MIT study: state of AI in business 2025
A recent study from MIT concluded that despite enterprises pouring $30-40 into generative AI initiatives, 95% of these projects yield no measurable impact. Adoption is widespread—many organizations are experimenting with AI tools—but only about 5 % of pilots reach production with meaningful results.
A brief summary
Most organizations are experimenting, but only 5% of pilots reach production with business value. Widely adopted tools like ChatGPT and Copilot boost individual productivity but not enterprise performance. Custom enterprise systems often fail due to brittle workflows and lack of contextual adaptation.
This gap is what the report defines as the GenAI Divide a sharp split between a small group extracting real ROI from GenAI and the vast majority seeing no return. The divide stems from differences in integration, learning capability, and outcome-driven evaluation—not from access, talent, or regulation.
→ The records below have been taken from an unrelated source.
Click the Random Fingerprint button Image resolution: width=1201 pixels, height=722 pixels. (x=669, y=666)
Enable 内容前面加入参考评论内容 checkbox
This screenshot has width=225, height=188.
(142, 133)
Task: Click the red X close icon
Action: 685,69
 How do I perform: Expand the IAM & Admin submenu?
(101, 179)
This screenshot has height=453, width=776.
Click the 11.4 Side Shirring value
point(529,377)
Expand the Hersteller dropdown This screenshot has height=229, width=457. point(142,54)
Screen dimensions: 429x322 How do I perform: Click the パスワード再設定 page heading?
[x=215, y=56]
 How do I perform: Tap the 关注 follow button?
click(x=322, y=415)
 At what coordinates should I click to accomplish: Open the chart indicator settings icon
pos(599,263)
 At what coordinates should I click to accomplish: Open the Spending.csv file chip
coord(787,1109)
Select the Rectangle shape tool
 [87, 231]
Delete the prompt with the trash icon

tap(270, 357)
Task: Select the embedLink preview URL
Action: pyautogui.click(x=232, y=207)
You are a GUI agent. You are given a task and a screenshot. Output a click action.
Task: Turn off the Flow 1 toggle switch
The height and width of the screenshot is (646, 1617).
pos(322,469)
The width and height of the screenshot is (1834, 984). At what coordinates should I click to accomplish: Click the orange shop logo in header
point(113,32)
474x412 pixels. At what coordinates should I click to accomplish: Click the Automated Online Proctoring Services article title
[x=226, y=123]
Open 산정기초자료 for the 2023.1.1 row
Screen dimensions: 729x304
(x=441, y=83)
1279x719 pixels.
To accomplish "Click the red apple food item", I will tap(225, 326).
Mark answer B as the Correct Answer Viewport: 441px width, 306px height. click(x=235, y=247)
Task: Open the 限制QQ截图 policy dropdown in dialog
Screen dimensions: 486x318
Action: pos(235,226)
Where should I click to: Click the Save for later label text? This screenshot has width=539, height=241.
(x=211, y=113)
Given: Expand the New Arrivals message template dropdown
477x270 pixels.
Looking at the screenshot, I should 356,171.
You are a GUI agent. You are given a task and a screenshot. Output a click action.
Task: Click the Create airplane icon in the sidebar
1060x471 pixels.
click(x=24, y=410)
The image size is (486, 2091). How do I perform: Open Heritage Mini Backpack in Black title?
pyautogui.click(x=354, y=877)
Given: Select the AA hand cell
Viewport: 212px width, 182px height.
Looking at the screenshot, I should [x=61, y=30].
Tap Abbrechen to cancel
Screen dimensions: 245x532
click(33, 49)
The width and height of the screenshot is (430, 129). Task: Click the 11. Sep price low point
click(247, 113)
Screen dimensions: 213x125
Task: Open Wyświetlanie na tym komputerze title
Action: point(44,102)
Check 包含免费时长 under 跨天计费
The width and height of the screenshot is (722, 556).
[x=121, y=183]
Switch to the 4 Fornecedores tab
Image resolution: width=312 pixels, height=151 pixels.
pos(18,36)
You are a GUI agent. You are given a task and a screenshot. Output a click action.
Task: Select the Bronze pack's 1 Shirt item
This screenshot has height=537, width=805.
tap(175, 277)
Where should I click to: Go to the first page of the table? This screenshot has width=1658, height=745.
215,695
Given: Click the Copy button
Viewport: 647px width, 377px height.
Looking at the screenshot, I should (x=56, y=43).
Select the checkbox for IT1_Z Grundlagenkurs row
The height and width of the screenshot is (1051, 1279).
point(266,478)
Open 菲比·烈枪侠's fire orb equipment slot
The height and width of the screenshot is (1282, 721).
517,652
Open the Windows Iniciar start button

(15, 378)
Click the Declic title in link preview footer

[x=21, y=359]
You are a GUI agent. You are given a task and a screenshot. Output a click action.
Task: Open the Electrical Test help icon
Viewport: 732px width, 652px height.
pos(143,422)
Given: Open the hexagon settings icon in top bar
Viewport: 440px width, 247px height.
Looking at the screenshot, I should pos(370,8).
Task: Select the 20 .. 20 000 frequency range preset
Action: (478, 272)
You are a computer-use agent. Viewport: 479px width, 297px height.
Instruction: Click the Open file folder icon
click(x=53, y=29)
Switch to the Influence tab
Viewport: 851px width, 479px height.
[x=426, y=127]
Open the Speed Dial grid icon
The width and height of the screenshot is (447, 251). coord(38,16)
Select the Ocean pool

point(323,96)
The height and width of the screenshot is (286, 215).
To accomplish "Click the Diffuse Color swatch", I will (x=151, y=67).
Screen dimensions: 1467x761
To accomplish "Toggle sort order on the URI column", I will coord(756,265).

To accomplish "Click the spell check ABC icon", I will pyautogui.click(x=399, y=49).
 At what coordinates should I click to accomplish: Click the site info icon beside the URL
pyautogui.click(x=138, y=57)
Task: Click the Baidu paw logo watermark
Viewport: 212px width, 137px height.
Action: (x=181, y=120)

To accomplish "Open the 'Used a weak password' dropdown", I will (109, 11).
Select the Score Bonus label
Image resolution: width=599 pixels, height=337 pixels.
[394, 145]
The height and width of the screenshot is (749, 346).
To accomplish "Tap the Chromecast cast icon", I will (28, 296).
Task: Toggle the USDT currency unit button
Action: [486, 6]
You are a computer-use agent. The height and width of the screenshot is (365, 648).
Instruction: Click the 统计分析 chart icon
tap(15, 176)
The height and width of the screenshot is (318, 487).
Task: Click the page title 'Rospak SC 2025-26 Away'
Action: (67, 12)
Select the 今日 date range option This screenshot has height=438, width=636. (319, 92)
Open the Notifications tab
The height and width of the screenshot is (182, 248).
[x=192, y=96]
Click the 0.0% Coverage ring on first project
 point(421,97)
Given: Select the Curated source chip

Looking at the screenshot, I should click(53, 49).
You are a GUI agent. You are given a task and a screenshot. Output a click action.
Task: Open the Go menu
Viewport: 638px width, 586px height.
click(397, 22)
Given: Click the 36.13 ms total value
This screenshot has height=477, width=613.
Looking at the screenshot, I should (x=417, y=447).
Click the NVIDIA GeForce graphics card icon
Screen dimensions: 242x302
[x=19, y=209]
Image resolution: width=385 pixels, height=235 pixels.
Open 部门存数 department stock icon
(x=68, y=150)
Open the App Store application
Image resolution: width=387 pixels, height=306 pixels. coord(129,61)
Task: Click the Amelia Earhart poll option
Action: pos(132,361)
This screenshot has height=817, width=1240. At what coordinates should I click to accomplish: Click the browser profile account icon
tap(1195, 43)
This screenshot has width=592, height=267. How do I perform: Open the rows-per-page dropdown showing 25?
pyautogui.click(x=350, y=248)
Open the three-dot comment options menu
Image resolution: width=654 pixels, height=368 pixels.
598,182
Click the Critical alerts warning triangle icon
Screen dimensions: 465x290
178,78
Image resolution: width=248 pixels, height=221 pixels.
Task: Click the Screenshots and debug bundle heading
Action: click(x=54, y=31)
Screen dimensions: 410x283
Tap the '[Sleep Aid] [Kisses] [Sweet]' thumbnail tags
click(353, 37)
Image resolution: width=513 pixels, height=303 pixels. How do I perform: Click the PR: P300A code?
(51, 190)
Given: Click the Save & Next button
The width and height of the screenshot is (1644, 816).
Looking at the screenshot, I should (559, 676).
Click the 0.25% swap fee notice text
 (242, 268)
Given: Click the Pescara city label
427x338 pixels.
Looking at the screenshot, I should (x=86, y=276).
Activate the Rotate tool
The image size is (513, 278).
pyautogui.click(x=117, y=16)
The key conclusion of the study
The core barrier to scaling is not infrastructure, regulation, or talent. It is learning. Most GenAI systems do not retain feedback, adapt to context, or improve over time.
That is, they are too general.
How do we overcome the challenges
Similarly to when AI assists developers in coding, where it many times needs extreme amounts of prompting to get anything even acceptable, it would need to allow for the same approach when attached to real workflows.
Part of being less general would also be its ability to decide if the outcome of a task is acceptable or not. If done by an AI, this decision making is also prone to hallucinations, which means we cannot rely on AI for this purpose, we need deterministic approaches for the acceptance criteria of the outcome.
What this practically means is that when integrated in existing workflows, the interface between the workflow needs to be able to determine with no hallucination risk, that means without using AI, if the outcome of an AI fulfilled task is good enough or not.